• **Task directions**
List every expression of date or frequency in the lesson transcript that follows.

• **Selection**
↓↓↓
These are transcripts of lessons on “Reality of Revelation and Religious Experience” delivered by Shaykh Haider Hobbollah once a week in 2021.
Lesson 13 – July 7th, 2021
This is the last lesson of our series, in which we covered various interpretations regarding revelation, from the view of theologians, all the way to the view of those who consider it a religious experience.
In this lesson I will give an overview of some of the major critiques that have been offered on Soroush’s theories regarding revelation. Some of these critiques have been mentioned by various scholars, while some of them are my own which I have published in some of my works. I do not find some of the critiques by some scholars are valid or even strong, but I will be mentioning them anyways.
↑↑↑
• **Supplied records**
↓↓↓
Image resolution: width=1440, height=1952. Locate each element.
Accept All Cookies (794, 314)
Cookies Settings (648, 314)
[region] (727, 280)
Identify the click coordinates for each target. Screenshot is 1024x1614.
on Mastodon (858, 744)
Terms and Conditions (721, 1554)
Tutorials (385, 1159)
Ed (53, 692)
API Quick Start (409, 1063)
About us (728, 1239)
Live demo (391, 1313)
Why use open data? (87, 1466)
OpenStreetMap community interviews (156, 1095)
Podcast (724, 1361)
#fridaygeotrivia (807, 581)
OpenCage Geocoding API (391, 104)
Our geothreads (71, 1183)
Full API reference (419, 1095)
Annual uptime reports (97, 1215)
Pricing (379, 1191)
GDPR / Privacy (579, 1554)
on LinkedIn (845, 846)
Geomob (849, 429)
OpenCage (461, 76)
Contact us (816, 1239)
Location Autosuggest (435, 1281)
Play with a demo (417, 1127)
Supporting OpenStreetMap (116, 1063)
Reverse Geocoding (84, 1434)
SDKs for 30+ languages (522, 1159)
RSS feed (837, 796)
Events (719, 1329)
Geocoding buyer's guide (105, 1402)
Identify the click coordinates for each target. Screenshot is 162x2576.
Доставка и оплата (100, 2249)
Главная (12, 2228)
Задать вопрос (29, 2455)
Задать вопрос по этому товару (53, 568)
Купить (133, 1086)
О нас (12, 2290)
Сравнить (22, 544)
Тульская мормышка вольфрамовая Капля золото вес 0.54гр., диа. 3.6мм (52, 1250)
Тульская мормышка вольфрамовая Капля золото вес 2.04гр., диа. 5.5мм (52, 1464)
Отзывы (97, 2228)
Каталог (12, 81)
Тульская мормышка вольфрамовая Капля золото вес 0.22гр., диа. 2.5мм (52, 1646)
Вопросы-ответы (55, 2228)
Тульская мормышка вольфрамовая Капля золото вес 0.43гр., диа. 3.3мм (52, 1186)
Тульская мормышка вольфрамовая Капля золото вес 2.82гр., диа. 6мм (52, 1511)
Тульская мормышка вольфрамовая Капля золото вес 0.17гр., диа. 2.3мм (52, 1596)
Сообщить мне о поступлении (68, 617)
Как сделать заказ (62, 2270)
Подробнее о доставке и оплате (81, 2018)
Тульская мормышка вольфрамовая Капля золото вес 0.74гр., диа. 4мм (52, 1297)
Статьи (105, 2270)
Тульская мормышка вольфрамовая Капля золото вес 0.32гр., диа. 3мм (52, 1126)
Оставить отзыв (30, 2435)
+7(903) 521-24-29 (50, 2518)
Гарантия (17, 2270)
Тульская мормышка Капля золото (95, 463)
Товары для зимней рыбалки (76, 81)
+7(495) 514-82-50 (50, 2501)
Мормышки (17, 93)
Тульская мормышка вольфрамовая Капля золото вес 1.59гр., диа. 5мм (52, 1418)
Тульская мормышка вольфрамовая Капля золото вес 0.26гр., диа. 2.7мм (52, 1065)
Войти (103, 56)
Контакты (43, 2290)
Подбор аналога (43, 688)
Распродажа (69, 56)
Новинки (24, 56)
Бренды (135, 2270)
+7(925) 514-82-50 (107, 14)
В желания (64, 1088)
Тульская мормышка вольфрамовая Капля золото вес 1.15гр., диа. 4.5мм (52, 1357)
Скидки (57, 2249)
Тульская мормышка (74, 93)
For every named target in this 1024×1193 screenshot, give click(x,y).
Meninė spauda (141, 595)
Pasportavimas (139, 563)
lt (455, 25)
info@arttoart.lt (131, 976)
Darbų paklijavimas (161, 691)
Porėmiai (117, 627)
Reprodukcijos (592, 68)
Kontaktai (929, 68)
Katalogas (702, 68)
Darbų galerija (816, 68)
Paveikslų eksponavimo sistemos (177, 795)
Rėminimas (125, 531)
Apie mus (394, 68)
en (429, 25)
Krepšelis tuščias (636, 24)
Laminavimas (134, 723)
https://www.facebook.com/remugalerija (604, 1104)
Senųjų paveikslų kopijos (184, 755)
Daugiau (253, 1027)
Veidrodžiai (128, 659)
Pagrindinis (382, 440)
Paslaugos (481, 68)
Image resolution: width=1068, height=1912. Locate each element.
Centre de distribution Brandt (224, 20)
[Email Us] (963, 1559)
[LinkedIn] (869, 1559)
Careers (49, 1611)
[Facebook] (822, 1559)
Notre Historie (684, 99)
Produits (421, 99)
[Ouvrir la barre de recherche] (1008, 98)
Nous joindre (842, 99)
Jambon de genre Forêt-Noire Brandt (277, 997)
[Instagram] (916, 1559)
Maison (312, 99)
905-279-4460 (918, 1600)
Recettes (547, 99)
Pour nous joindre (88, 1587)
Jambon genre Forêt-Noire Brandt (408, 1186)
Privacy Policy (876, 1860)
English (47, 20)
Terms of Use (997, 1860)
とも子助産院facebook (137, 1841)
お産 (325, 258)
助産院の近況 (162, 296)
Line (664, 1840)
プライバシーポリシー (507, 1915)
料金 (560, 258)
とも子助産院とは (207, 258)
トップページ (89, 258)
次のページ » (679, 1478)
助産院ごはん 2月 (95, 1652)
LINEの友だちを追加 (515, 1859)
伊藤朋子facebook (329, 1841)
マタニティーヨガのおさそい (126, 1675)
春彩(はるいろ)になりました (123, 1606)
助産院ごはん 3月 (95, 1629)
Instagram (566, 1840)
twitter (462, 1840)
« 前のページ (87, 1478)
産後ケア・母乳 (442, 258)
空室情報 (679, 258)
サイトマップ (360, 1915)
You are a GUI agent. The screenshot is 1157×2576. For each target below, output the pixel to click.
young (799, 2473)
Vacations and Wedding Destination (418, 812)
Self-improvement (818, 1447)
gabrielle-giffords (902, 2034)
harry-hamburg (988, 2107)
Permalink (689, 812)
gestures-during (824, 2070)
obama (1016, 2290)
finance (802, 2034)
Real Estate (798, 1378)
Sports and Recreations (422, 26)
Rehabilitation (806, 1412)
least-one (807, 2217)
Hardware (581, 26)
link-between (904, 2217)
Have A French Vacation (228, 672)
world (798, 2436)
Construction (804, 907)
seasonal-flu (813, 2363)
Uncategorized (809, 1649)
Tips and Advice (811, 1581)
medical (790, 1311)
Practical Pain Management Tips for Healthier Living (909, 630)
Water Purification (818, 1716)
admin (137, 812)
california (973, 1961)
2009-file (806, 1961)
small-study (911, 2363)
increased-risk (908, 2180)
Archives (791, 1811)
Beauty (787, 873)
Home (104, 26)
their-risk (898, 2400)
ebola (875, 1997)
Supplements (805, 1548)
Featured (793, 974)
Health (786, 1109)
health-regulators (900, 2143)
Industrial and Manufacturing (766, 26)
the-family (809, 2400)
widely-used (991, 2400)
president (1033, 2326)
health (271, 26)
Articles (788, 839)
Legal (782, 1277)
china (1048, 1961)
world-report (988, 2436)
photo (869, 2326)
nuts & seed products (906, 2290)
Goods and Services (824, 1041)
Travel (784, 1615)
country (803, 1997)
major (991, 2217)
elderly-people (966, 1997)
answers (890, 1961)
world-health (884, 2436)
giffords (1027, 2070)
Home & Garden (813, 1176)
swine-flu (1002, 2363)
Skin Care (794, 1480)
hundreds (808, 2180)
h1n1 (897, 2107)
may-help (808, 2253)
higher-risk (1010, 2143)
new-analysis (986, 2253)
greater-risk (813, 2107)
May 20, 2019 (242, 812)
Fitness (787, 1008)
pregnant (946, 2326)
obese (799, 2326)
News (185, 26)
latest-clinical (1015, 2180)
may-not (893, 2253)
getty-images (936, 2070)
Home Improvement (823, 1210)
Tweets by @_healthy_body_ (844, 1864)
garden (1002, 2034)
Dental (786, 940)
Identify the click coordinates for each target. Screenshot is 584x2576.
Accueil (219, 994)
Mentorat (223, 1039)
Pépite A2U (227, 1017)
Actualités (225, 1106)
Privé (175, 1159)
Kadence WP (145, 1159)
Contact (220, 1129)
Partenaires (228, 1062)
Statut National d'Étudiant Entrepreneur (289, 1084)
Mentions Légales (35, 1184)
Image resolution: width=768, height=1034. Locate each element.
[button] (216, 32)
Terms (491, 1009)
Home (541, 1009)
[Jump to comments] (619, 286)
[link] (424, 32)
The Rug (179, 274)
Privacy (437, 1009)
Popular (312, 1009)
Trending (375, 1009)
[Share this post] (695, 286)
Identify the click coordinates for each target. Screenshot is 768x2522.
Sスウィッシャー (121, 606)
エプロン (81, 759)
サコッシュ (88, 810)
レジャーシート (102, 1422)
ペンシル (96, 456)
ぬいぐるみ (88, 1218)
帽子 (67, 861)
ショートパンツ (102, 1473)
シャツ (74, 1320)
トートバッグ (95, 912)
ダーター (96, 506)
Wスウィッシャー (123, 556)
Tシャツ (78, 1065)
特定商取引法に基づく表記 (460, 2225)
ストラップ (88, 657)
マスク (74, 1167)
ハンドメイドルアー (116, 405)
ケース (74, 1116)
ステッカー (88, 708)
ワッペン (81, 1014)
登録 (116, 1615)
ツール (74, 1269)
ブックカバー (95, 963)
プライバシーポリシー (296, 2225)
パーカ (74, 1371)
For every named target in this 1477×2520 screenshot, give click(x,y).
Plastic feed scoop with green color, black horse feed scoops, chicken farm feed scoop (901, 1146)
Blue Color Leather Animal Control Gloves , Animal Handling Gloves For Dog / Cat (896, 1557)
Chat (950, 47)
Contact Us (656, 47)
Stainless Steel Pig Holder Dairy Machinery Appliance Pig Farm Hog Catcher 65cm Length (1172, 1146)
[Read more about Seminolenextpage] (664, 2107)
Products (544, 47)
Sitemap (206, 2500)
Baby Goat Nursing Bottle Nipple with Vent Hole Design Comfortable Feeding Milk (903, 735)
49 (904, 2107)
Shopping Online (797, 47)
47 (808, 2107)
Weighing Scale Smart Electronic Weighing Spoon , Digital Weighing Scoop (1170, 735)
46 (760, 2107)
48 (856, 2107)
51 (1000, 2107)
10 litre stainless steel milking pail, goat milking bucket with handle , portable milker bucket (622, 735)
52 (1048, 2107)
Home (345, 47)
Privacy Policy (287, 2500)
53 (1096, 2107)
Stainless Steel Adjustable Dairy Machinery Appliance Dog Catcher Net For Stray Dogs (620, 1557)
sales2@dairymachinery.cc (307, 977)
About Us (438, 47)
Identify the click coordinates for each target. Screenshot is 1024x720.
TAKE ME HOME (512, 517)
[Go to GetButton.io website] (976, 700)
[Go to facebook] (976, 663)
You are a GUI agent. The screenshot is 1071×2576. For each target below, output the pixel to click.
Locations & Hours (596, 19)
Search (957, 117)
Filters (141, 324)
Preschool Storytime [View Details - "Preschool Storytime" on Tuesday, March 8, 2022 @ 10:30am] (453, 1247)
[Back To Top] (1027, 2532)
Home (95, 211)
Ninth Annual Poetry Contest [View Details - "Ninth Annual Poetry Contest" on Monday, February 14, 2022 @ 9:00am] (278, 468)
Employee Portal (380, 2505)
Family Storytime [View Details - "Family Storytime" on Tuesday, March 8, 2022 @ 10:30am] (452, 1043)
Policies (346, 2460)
↑↑↑
• **Answer to the exercise**
- once a week
- in 2021
- July 7th, 2021